WORK ORDER:
The required answer is a copy of each line in the entries below that includes "green".

PROVIDED DATA:
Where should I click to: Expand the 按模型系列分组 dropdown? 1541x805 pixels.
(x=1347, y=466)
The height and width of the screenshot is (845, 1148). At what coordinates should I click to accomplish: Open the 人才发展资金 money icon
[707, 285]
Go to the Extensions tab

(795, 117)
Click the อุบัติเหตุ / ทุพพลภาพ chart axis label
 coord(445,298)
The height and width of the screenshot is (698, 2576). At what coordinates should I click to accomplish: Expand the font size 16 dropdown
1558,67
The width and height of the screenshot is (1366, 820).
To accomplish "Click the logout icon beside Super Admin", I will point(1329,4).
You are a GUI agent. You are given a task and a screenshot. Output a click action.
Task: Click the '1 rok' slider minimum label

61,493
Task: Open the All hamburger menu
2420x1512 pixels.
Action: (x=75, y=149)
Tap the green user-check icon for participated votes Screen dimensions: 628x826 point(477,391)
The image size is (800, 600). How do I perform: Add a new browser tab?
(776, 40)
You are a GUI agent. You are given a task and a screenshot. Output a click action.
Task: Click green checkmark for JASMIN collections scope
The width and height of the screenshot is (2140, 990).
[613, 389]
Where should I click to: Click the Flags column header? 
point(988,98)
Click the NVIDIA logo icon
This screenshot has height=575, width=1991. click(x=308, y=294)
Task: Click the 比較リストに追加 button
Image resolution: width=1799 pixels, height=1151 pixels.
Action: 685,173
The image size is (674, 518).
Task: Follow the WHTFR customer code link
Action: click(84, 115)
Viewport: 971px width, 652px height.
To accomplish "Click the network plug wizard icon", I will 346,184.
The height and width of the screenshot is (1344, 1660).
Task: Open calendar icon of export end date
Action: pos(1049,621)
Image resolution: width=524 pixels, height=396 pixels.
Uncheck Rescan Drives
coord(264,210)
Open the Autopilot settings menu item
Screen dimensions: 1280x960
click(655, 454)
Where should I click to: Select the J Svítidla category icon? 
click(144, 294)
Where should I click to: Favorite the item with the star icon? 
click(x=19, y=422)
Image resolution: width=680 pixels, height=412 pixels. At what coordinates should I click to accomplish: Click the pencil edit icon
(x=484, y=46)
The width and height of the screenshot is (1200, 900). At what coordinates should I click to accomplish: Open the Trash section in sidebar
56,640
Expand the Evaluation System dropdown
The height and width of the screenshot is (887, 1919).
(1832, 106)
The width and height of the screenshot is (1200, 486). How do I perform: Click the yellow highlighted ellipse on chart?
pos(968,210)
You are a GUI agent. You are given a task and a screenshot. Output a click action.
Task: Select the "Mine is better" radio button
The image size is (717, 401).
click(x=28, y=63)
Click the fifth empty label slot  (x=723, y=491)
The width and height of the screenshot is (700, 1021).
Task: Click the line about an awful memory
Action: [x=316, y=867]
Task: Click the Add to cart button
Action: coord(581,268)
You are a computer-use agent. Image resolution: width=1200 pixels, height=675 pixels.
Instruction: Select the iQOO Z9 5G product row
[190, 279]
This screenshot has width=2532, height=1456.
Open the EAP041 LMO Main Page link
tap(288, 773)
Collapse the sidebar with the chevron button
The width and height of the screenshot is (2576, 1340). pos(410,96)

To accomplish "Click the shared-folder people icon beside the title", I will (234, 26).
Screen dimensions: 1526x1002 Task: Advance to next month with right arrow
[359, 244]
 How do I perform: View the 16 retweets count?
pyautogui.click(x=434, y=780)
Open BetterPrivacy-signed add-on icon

EXERCISE ANSWER:
Tap the green user-check icon for participated votes Screen dimensions: 628x826 point(477,391)
Task: Click green checkmark for JASMIN collections scope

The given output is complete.